# need help with alternative developing



## Ima Gitcha (Sep 15, 2006)

I have experimented with coffee and developing a print. Basically after teh wash bath letting prints sit in black coffee for hours to get an aged look and feel. At this time i am playing around with photograms and would like to experiment with color via  food coloring. Any suggestions, hints or tips would be greatly appreciated.

Thanks
Ima


----------



## mysteryscribe (Sep 15, 2006)

I dont have a clue but I have thought about using different dyes myself. Haven't tried it yet though. I was thinking easter egg dye. They have little formulas for just about any color. I have no idea if it would work or not.  Might could even dye your stop bath with that stuff.  They used vinigar once as a base for easter egg dye.


----------



## JamesD (Sep 15, 2006)

Are you developing the prints in Coffee?  (Don't laugh folks, "Caffenol" has been a "home-brew" film developer for years.)  Or are you trying to stain them with a good soak?

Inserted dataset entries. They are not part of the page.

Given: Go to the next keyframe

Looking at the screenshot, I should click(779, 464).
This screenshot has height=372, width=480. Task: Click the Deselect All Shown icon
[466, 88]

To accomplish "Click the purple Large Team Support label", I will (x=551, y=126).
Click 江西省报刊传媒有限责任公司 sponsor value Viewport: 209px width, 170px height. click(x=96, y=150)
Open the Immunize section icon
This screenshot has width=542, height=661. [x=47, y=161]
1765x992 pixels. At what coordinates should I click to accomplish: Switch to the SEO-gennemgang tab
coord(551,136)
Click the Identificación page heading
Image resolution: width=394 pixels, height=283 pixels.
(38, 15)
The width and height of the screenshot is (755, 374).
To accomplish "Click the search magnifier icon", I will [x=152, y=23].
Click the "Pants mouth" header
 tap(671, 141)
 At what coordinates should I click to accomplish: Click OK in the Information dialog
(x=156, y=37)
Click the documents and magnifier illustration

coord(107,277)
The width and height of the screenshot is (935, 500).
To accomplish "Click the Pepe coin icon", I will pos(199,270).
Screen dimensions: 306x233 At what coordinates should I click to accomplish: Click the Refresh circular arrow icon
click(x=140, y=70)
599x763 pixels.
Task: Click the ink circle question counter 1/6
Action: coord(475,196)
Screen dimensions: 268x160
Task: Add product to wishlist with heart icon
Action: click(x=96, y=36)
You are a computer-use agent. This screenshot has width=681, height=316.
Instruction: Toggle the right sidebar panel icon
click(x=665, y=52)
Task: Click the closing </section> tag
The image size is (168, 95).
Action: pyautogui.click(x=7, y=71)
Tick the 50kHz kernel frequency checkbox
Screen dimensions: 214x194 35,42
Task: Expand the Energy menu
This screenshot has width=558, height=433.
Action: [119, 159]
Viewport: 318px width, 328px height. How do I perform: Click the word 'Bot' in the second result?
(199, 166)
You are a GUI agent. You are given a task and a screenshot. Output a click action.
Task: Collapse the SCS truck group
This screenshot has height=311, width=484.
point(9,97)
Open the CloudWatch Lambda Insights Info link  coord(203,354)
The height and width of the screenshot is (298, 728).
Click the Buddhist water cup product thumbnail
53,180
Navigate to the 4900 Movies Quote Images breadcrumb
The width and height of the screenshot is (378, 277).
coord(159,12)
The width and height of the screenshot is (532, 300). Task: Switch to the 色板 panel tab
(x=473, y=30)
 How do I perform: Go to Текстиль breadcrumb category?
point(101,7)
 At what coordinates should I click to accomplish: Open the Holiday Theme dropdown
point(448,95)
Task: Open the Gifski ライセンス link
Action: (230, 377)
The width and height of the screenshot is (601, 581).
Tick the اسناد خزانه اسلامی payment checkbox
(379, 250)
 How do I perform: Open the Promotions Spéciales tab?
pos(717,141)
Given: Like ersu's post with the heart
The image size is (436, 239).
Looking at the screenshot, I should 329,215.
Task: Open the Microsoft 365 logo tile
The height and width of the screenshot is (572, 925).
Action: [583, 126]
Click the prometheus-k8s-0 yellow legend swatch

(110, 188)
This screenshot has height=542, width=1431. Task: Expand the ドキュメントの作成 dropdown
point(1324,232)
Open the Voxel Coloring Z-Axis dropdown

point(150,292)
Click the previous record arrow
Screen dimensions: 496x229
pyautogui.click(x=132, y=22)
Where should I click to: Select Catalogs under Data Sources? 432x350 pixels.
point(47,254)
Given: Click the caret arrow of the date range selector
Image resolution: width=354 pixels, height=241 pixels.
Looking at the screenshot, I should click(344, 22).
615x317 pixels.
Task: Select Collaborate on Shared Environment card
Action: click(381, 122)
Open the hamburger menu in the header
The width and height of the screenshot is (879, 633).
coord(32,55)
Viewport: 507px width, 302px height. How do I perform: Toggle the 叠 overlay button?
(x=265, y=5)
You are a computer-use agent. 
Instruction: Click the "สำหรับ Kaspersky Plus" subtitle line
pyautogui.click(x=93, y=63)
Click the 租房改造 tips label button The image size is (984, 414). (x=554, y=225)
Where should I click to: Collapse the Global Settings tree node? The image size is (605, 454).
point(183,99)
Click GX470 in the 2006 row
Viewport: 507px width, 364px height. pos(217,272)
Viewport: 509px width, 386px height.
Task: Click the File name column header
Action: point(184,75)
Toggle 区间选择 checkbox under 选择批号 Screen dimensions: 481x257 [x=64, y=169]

If you're trying to change the color, you can use toners, which are relatively inexpensive, in addition to being fast and effective.  Berg makes a line of just about every color you could want, and you can even split tone.  There are also the more traditional sepia, selenium, and gold toners, among others.


----------



## terri (Sep 15, 2006)

Welcome to the forum! 

Yes, I'm not clear on what you're doing, either. You developed in coffee (as James described) or you "toned" in coffee?

You can certainly get a color shift with coffee, or tea, the strength of the brew and the type of paper, type fixer, etc, will all come into play. It's not toning so much as it is dyeing. You can still mask off areas where you want no color shift, as with regular toning; it's fun. You can get a lovely shade of sepia.

I've only done a little bit of dyeing in this manner, using organic materials. Unlike so many toners, it does little to enhance the archival qualities of the print, so I'm too chicken to spend a lot of time on that. Still - they can look awesome. 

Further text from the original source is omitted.